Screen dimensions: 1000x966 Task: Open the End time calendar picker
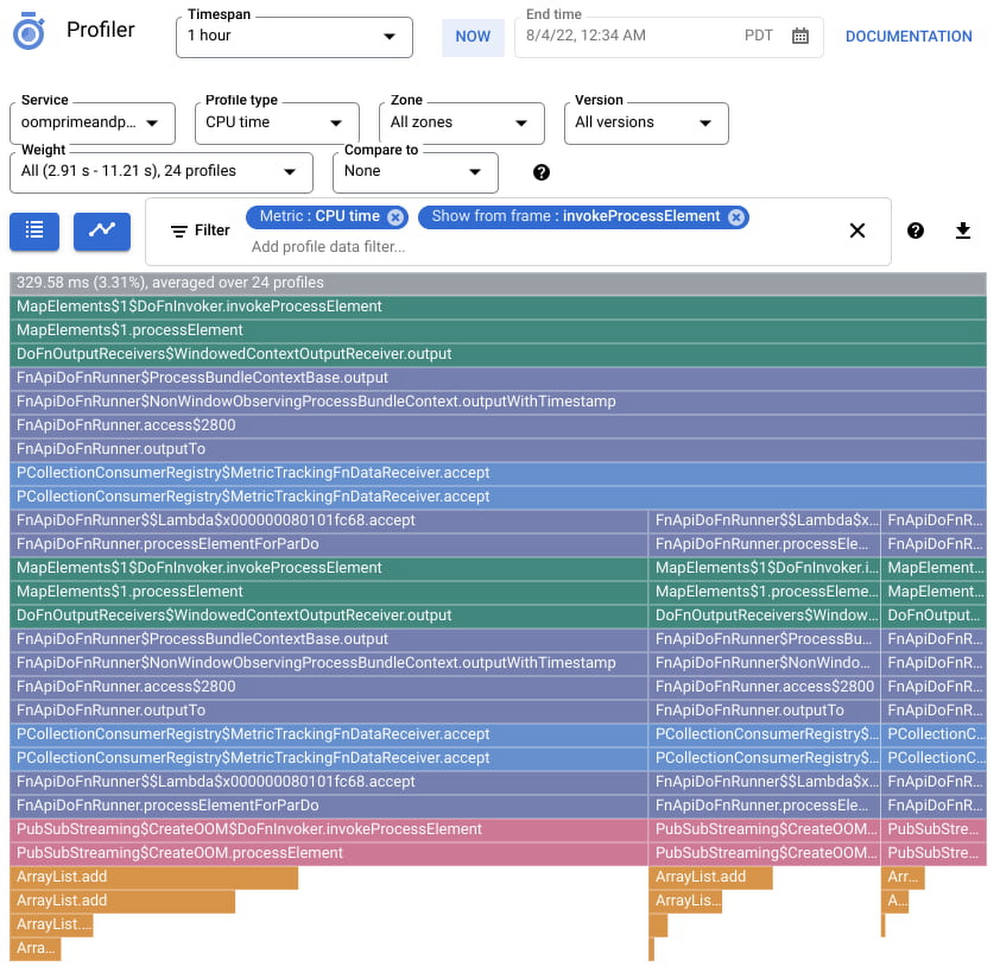coord(800,36)
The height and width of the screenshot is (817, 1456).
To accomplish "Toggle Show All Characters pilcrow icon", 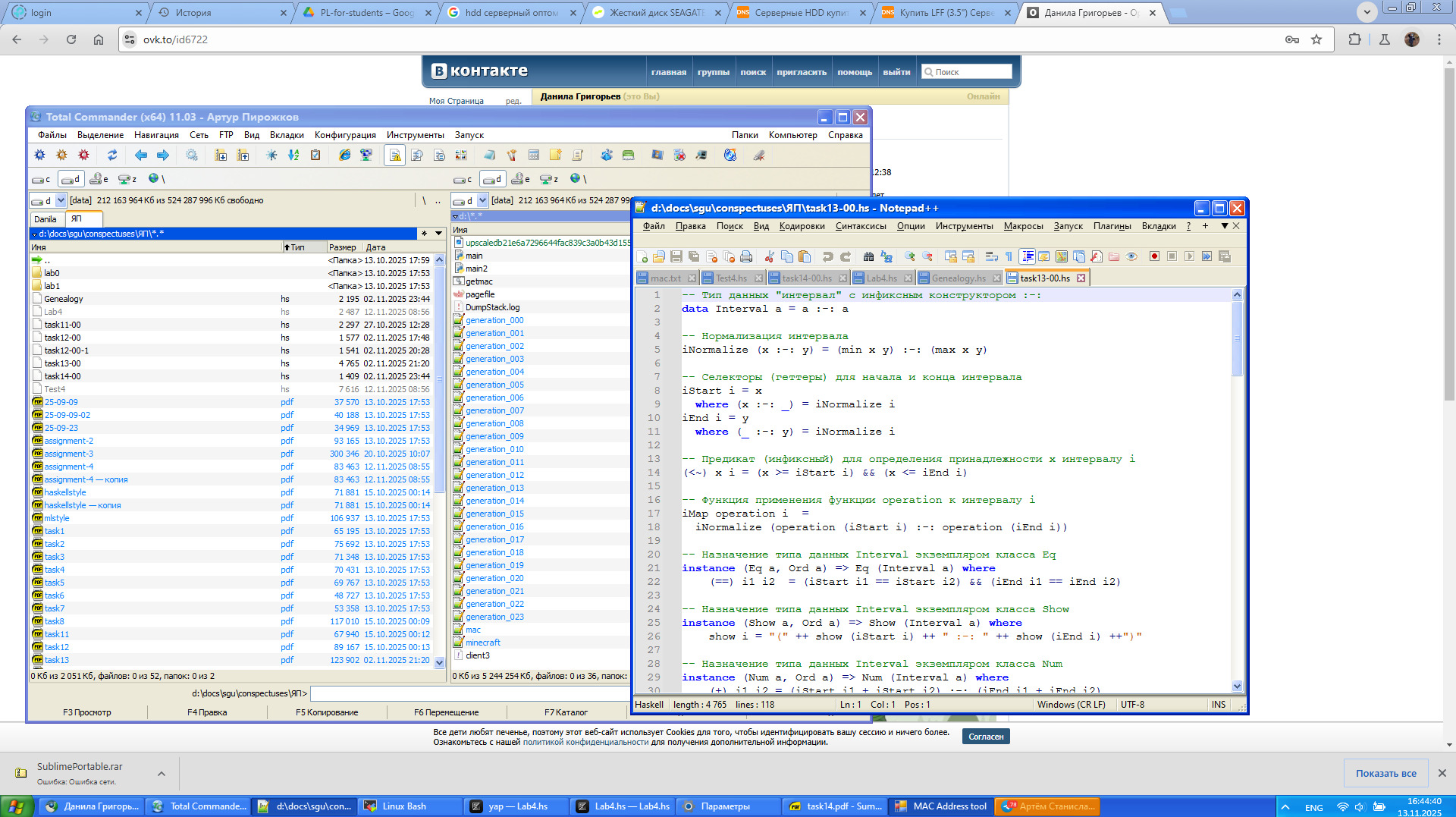I will (1009, 257).
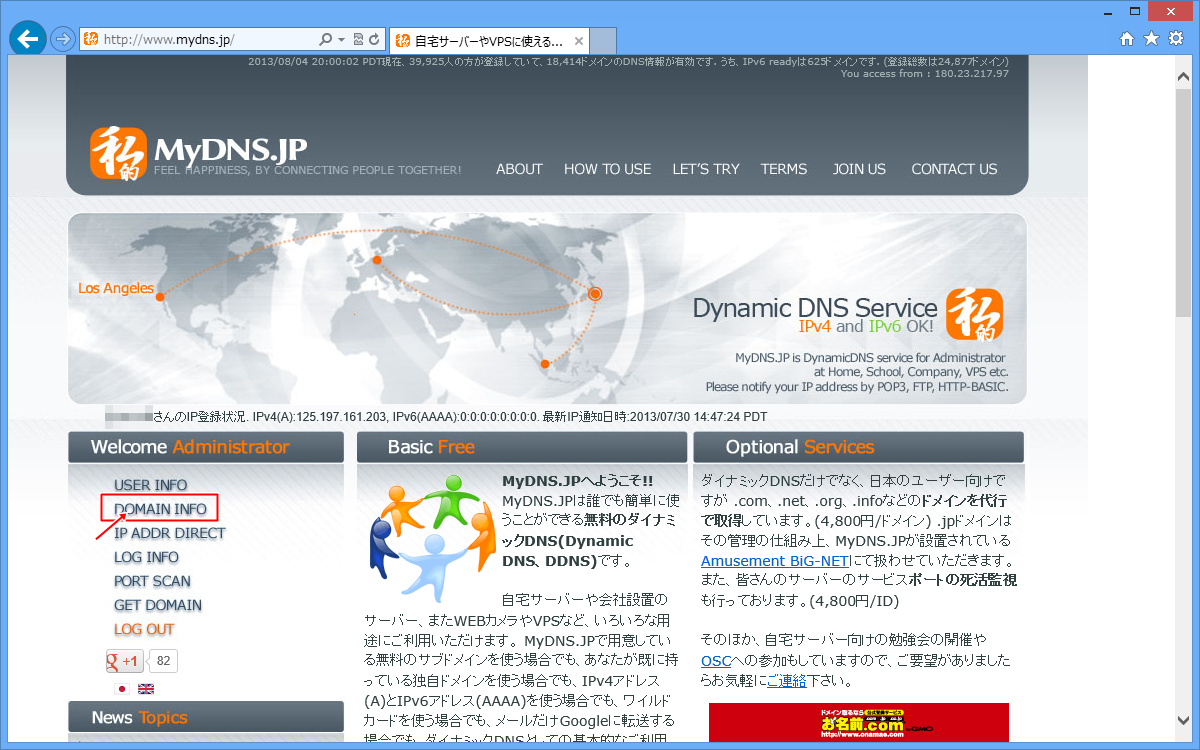
Task: Open the HOW TO USE navigation menu
Action: point(607,169)
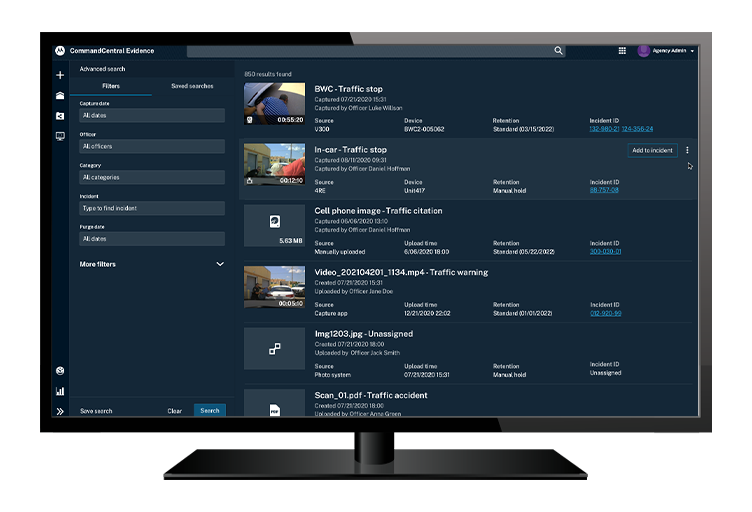Open incident link 88-757-08
The width and height of the screenshot is (752, 512).
604,189
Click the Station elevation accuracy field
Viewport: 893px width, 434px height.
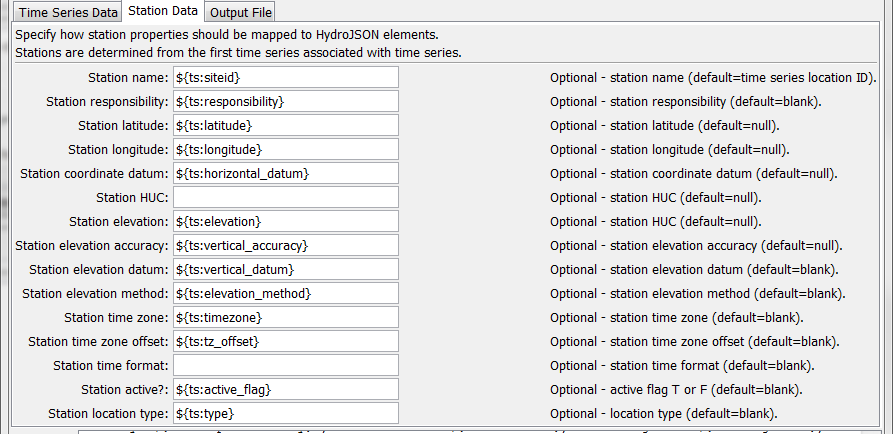[x=286, y=245]
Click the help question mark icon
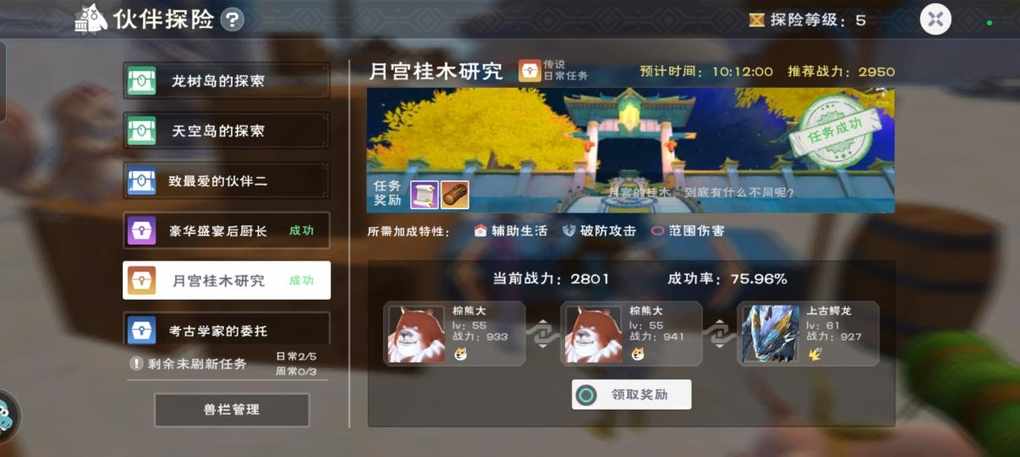 pos(232,20)
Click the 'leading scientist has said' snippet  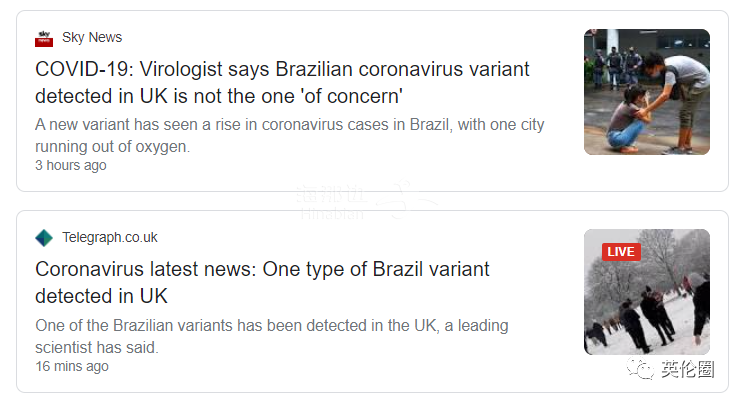pyautogui.click(x=96, y=347)
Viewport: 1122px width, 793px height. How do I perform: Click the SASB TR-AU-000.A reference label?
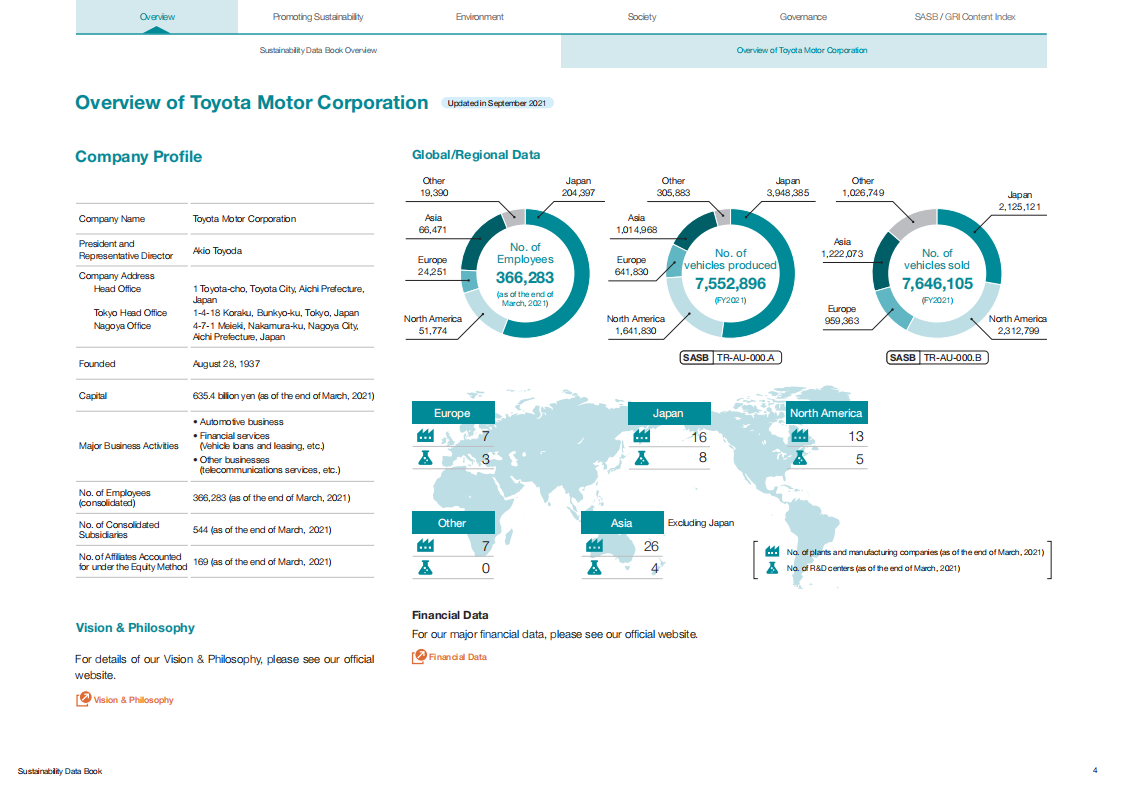point(730,357)
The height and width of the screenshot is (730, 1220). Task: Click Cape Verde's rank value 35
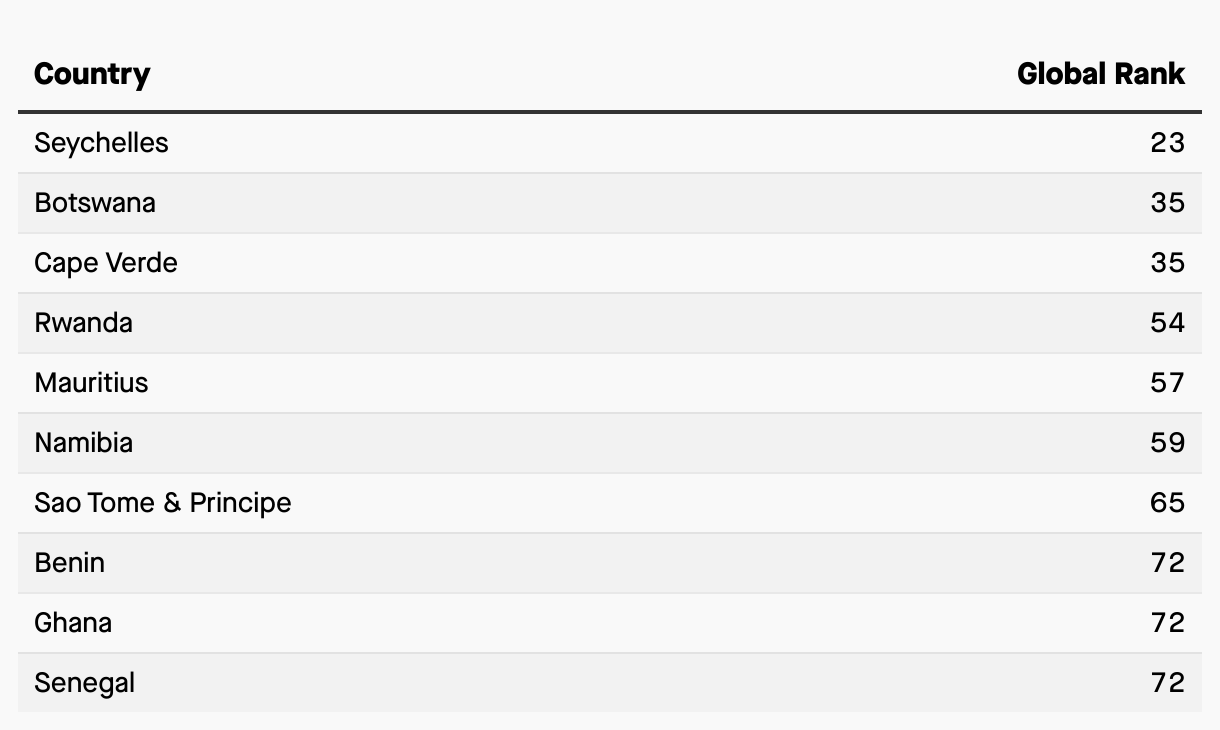(1167, 263)
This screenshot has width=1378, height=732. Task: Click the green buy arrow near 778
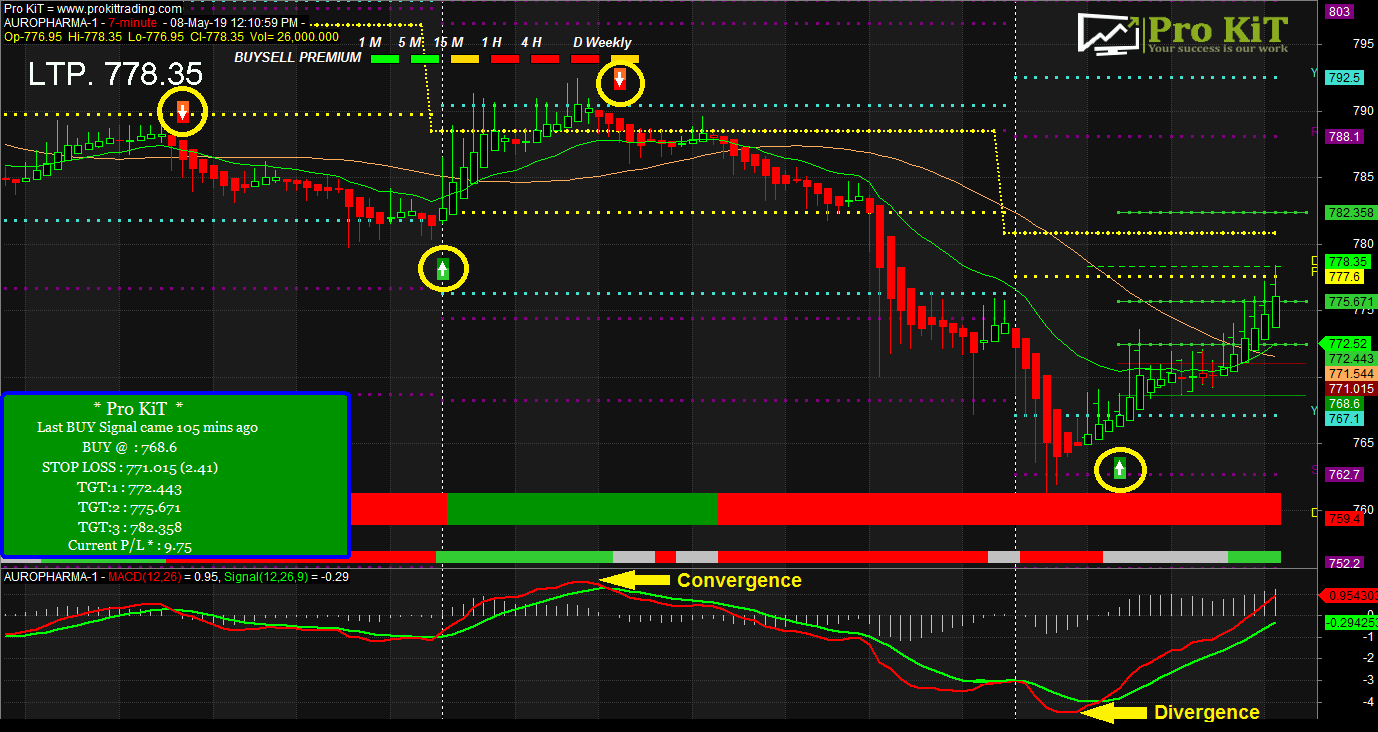443,268
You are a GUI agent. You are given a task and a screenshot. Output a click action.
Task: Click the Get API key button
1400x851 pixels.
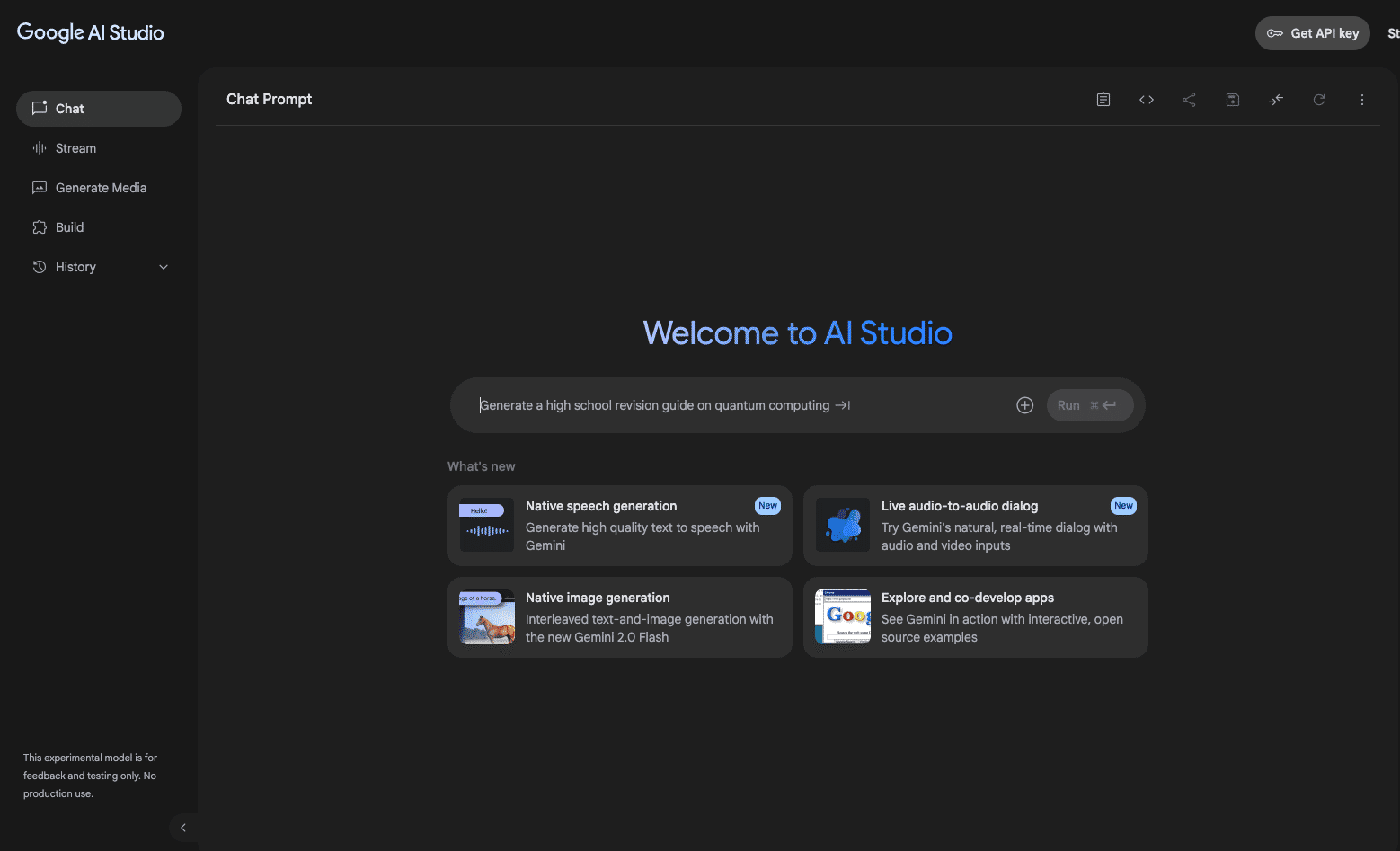point(1312,33)
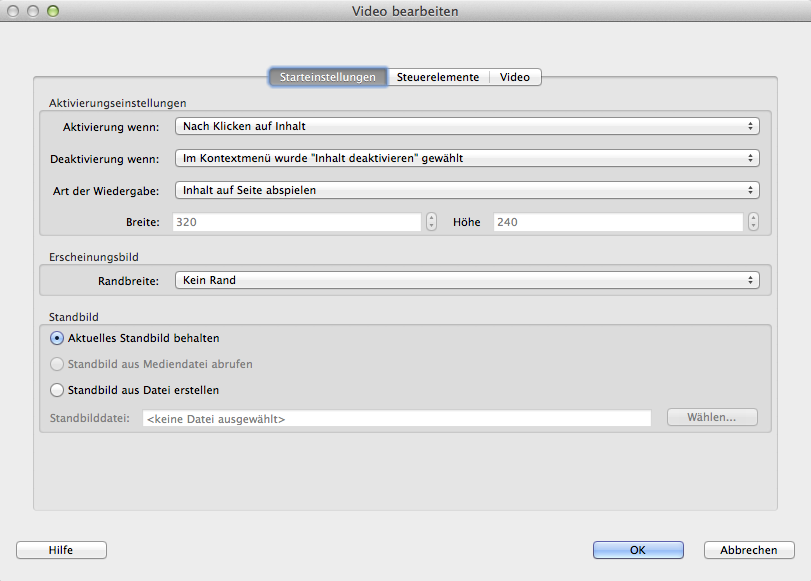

________________________________________

(Exercise aim): Please output an exact repetition of the lines from the line containing "You are a GUI" to the end of the records, both included, with no pictures and no additional text.

(Completed exercise):
You are a GUI agent. You are given a task and a screenshot. Output a click action.
Task: Click the Get API key button
1400x851 pixels.
point(1312,33)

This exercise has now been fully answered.